Practically what does this mean?

You cannot access your own public variables directly Execute(), using Variable<>.Get()/Set().
You can access your own implementation variables directly in Execute(). Your activity is the only activity that sees these variables as implementation variables. To everyone else they either appear not to exist, or they appear in the scope.

Public child activities can refer to your public variables via expressions.
Implementation child activities can refer to your implementation variables via expressions.

 

One more interesting case – ActivityDelegates

ActivityDelegate, ActivityAction, and ActivityFunc are super-interesting, because they allow you to mix things up, and solve some problems which could otherwise be... unsolvable?

Notice that with all the above rules there appears to be no way to implement ForEach activity with just a straightforward child activity Body. I mean, how would you do it?

Attempt 1: Body as a public child.

Correct point: Inside Body you can refer to variables throughout the scope of your workflow.
Problem point: Inside Body you cannot get data from anywhere which is accessible to Execute(). The only thing you can see from ForEach is public variables, and they aren’t accessible from Execute(), and so there is no way for Execute() to pass the loop iterator variable to Body.

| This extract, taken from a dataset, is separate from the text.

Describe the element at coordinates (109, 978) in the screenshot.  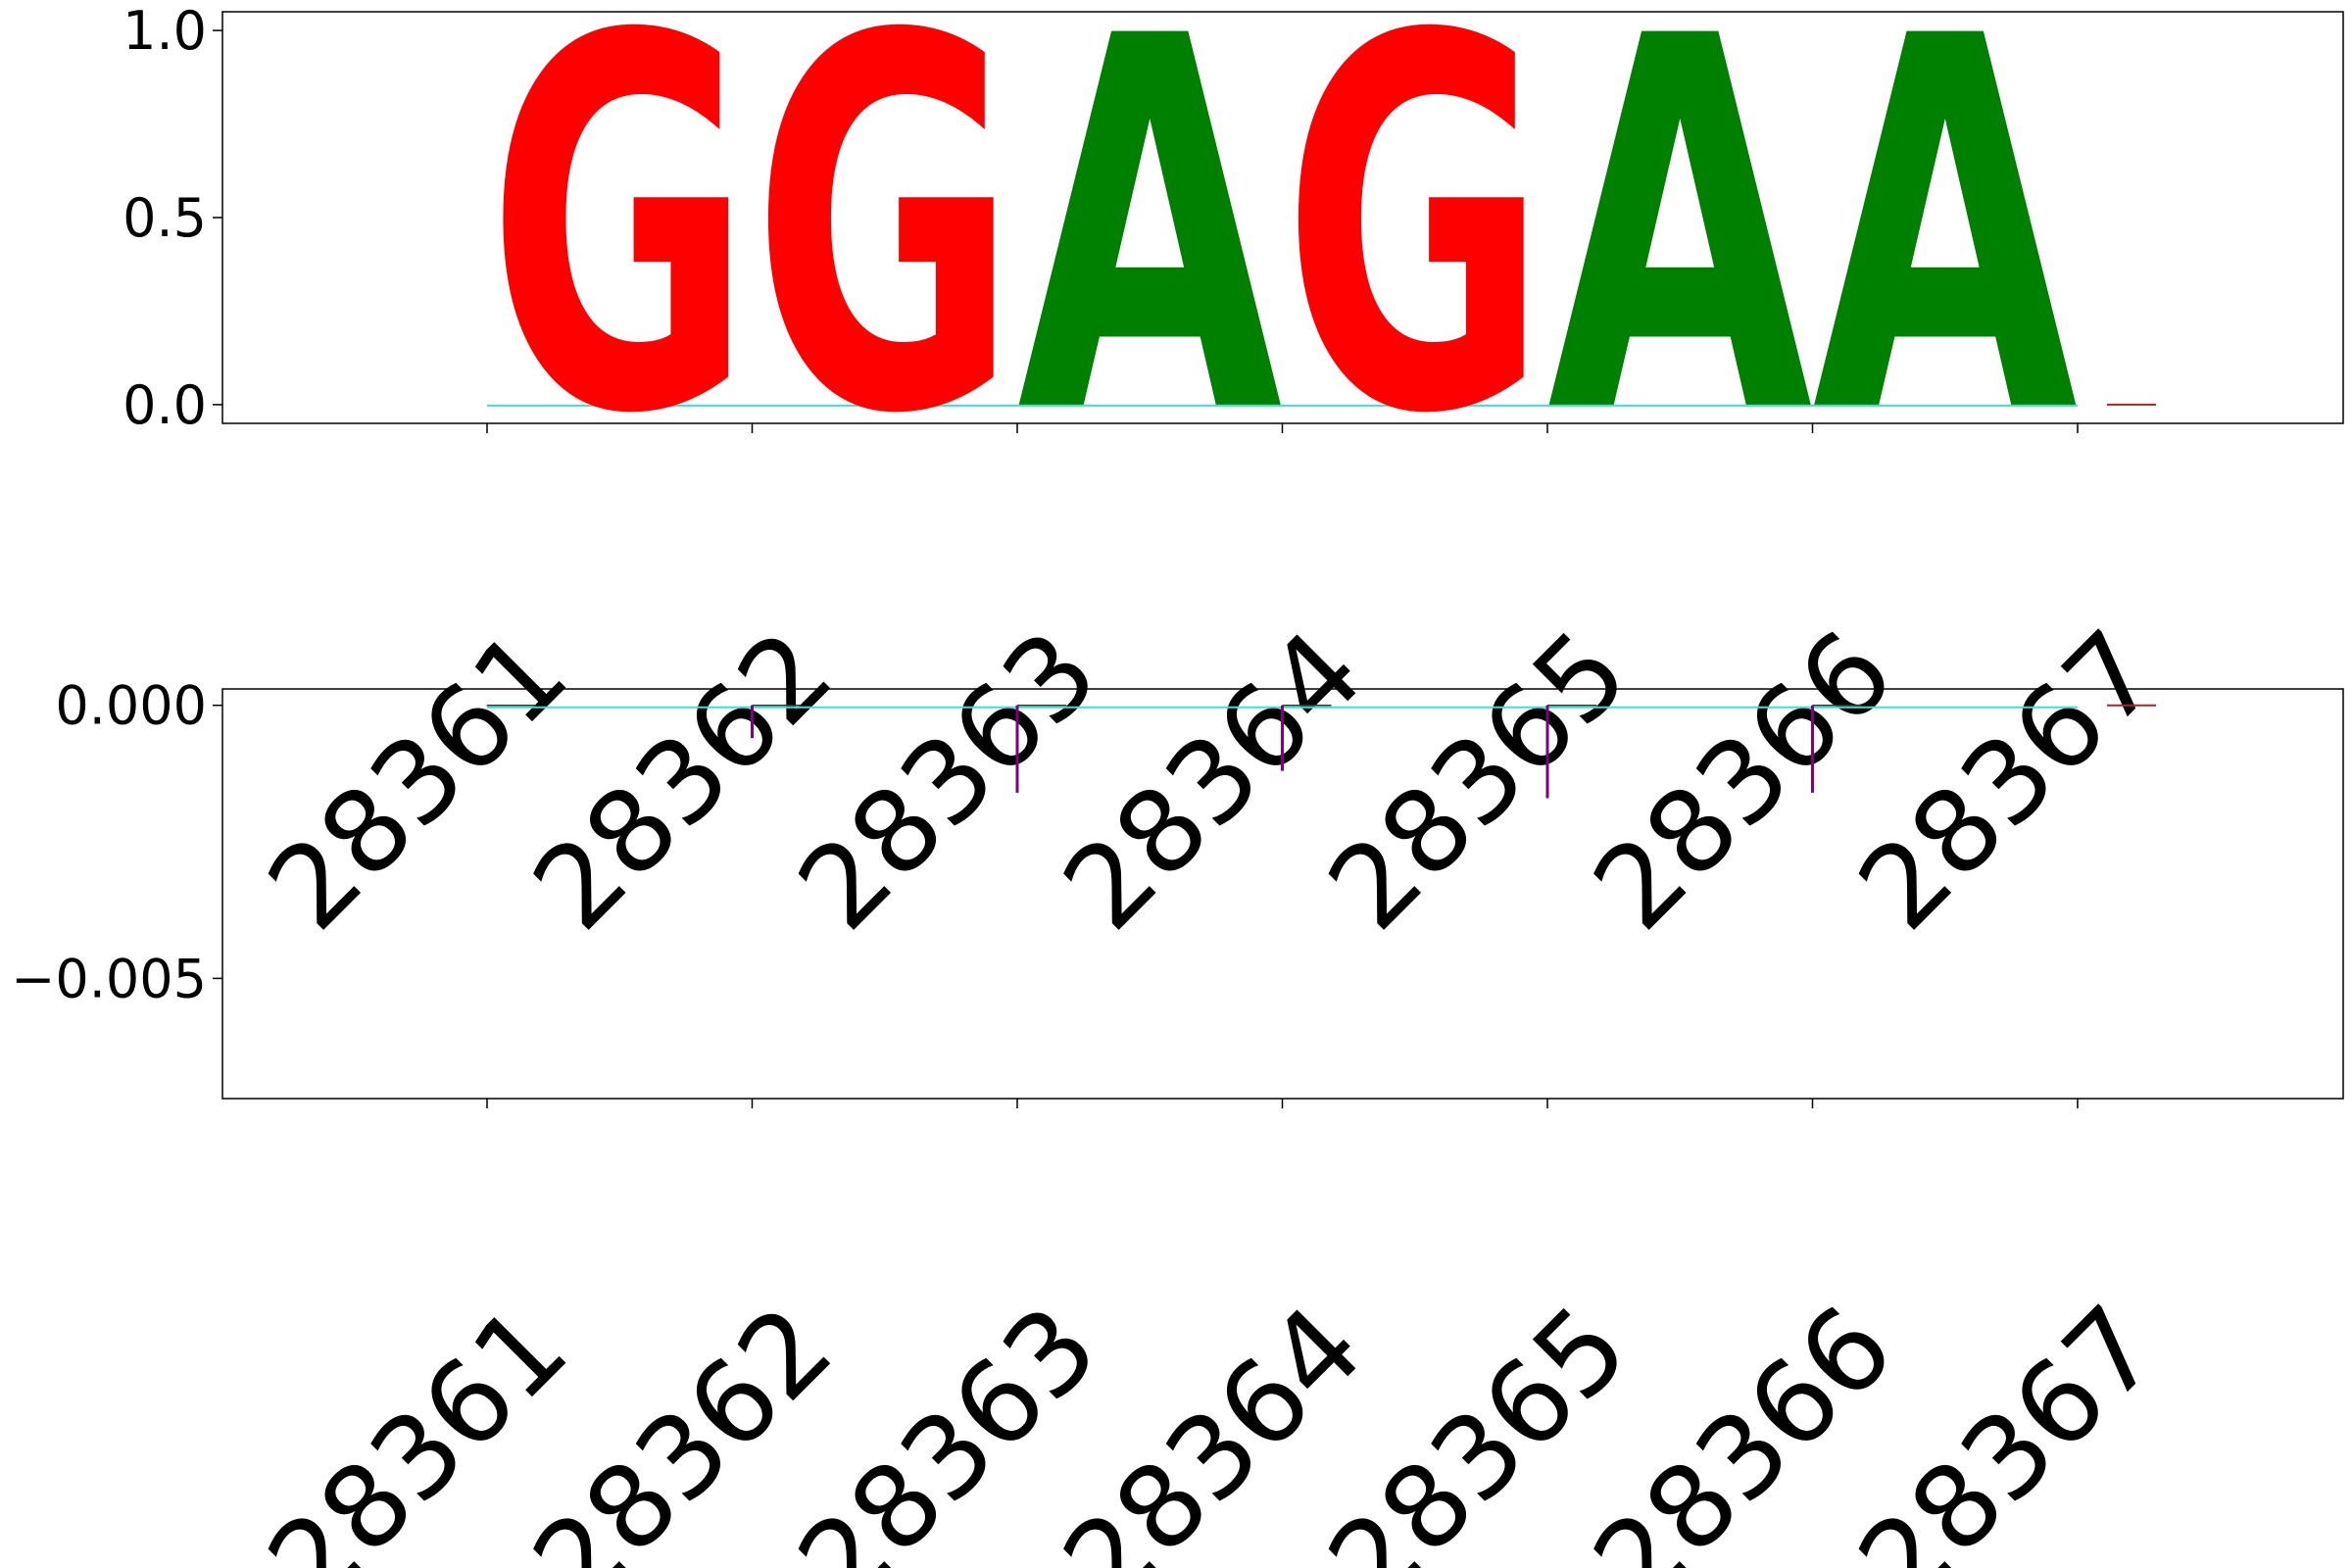
I see `y-tick-label: −0.005` at that location.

Attempt 2: Body as an implementation child.

Correct point: We can set an implementation variable in Execute(), and Body can retrieve its value, since it becomes visible in the public scope of Body.
Problem point: We can’t directly refer to any variables anywhere else in the workflow. We could refer to them indirectly by having them passed to Body as InArguments and OutArguments. But this would require us to know exactly what Body is going to do in advance.

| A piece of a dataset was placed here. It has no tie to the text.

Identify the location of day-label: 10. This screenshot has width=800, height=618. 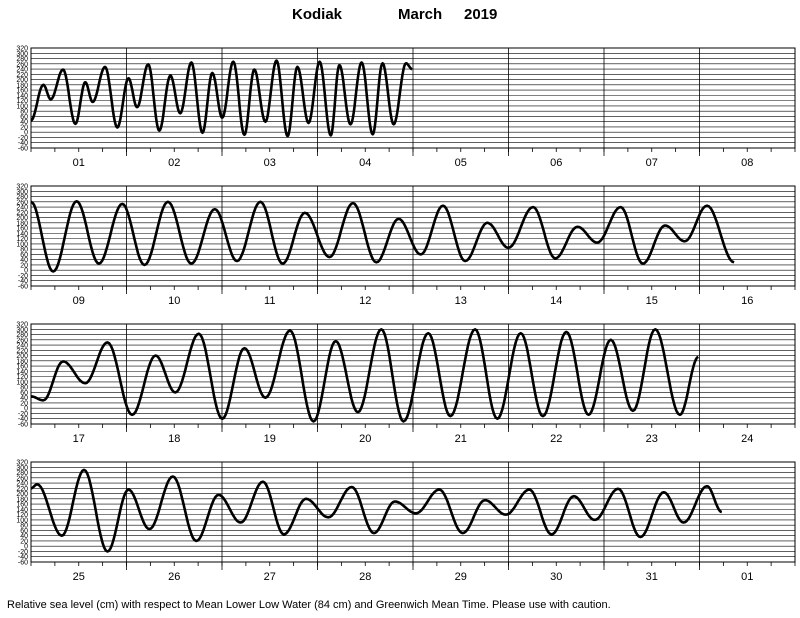
(174, 301).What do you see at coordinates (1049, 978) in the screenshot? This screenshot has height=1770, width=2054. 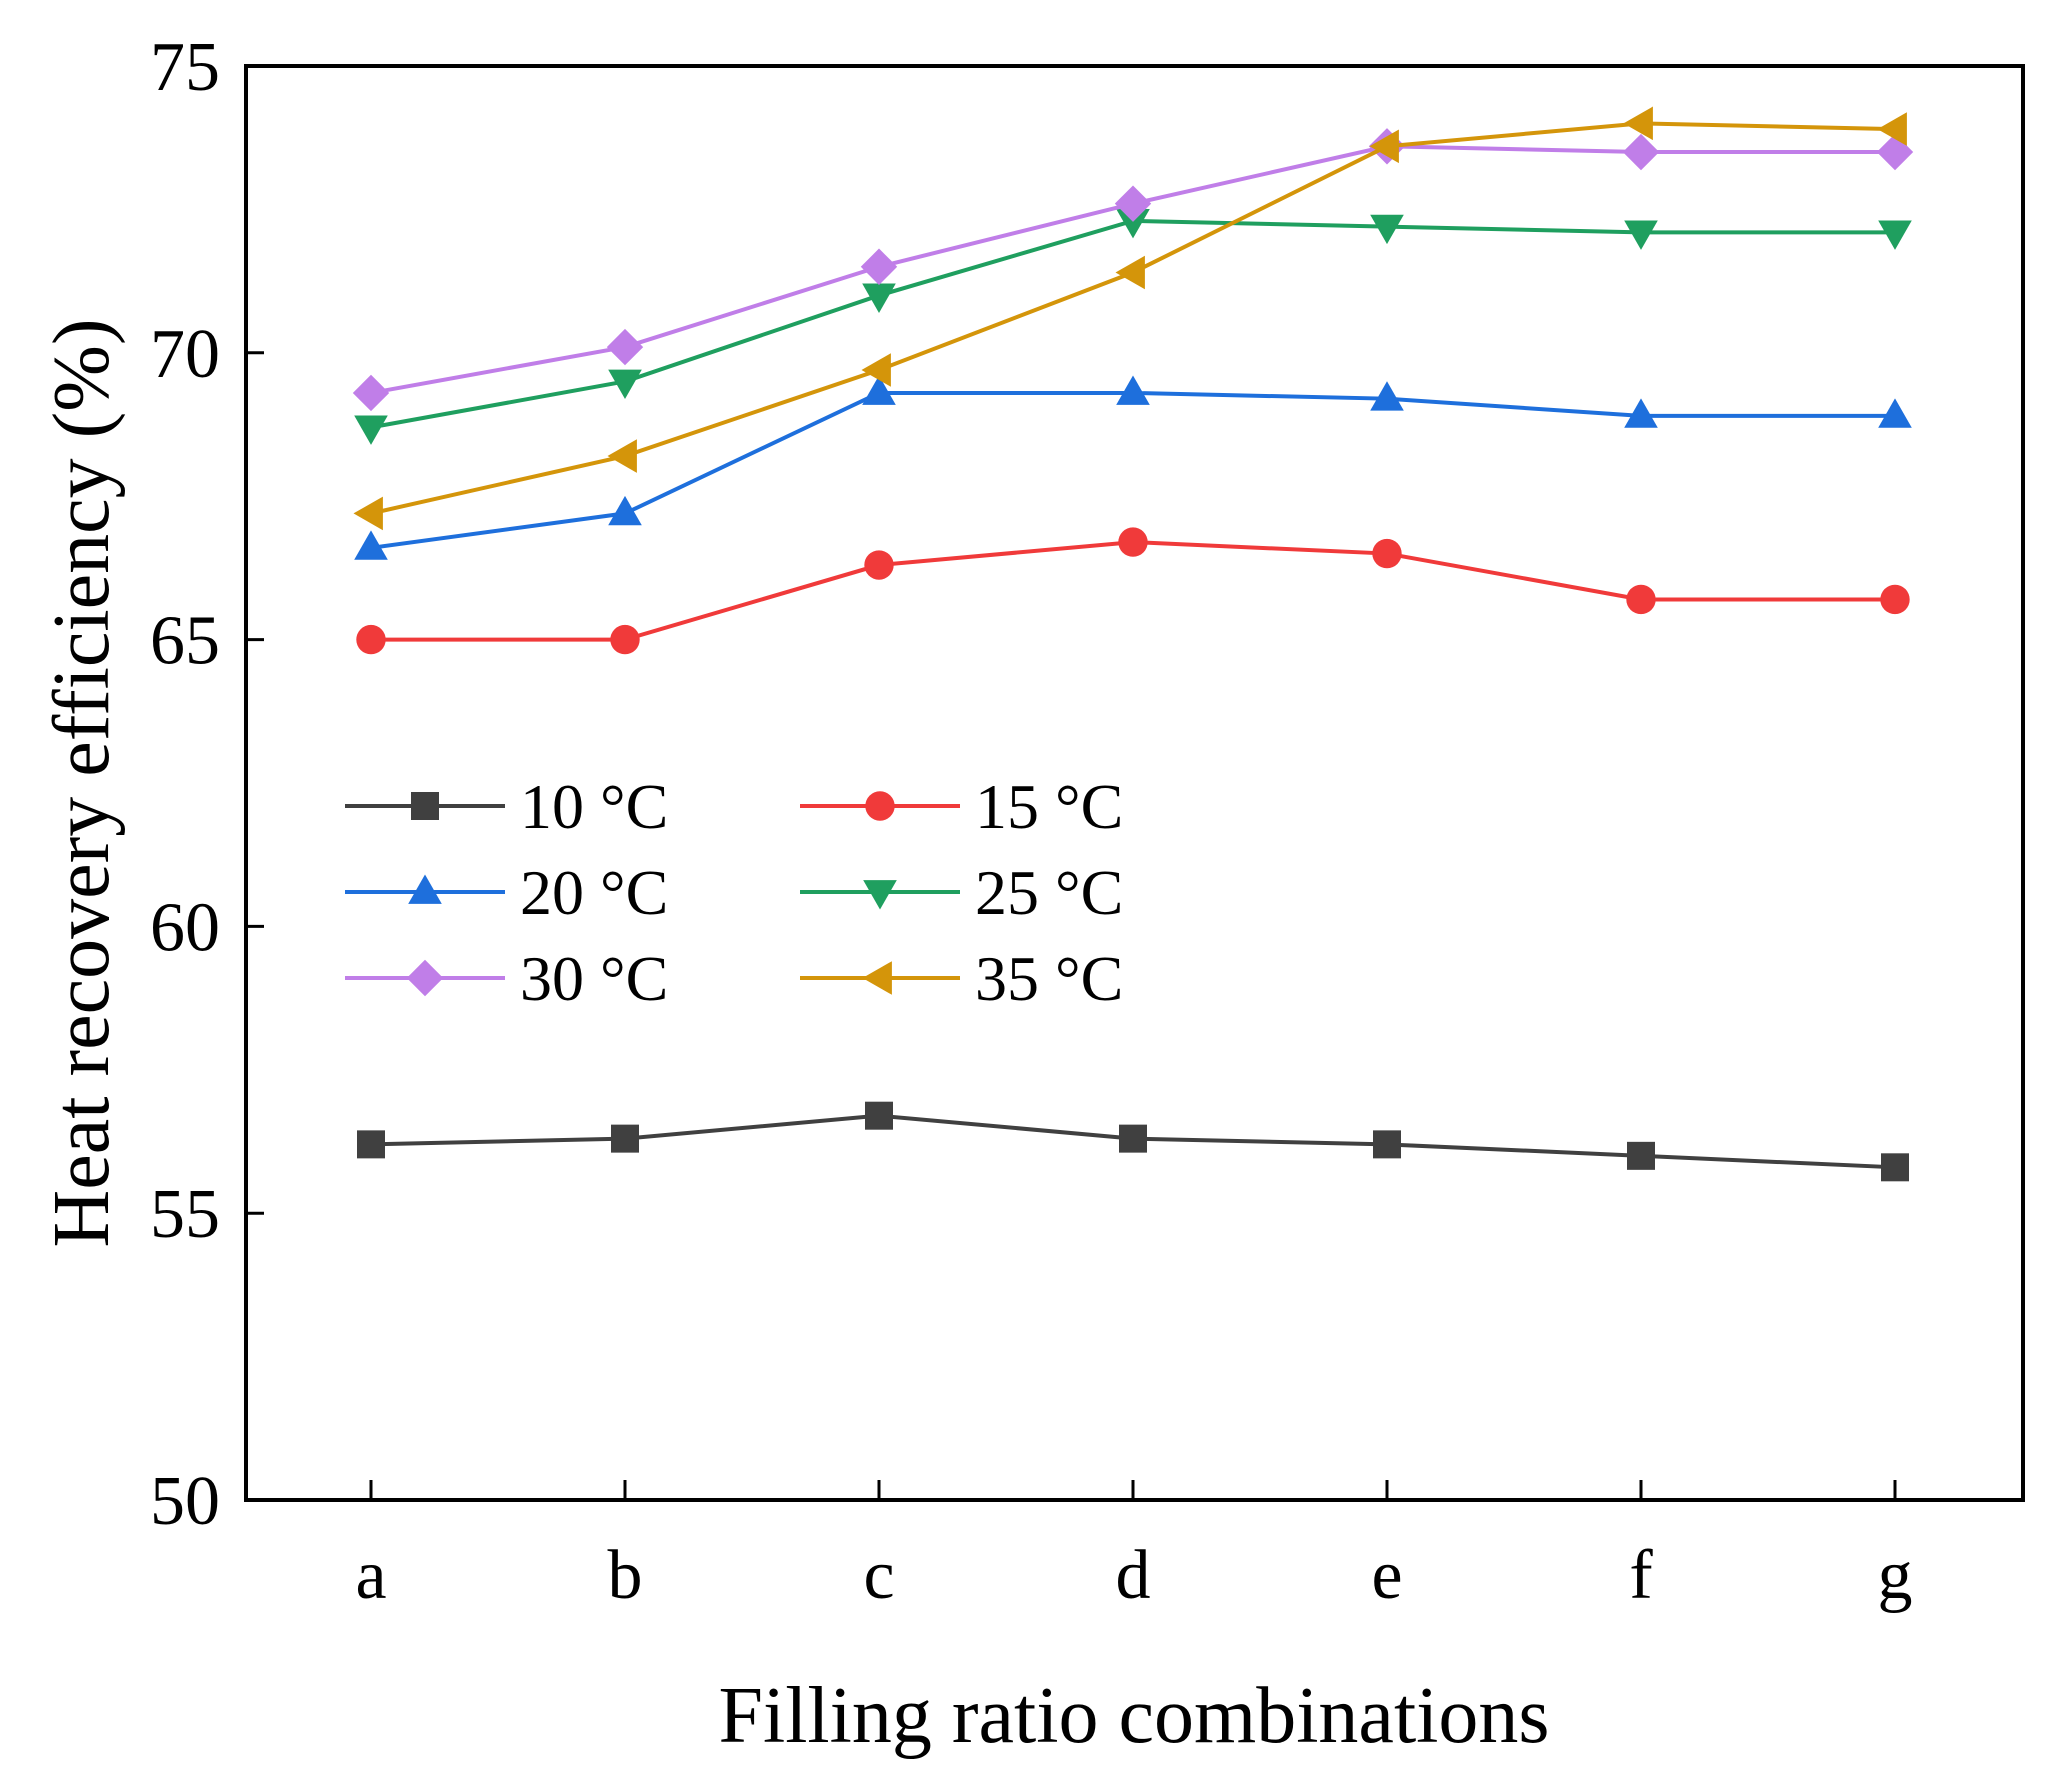 I see `legend-label: 35 °C` at bounding box center [1049, 978].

The ActivityDelegate loophole solves this problem. We can pass data into the Arguments of any ActivityDelegates we own, inside Execute(), like this (Body is an ActivityAction<T>):

activityContext.ScheduleAction<T>(this.Body, valueToPass, OnDelegateCompleted);

 

In this case Body is declared in CacheMetadata() as a public ActivityDelegate child. And the actual loop body is a public Activity child of Body: Body.Handler. This is how every variable in the public scope of ForEach remains visible to the child.

To summarize the loophole:

ActivityDelegates are the way to cross the implementation land –> public land gap in the opposite direction to regular activity arguments.

 

(Ugly) pictorial representation:

That’s all for this post, and hopefully soon we can conclude the series.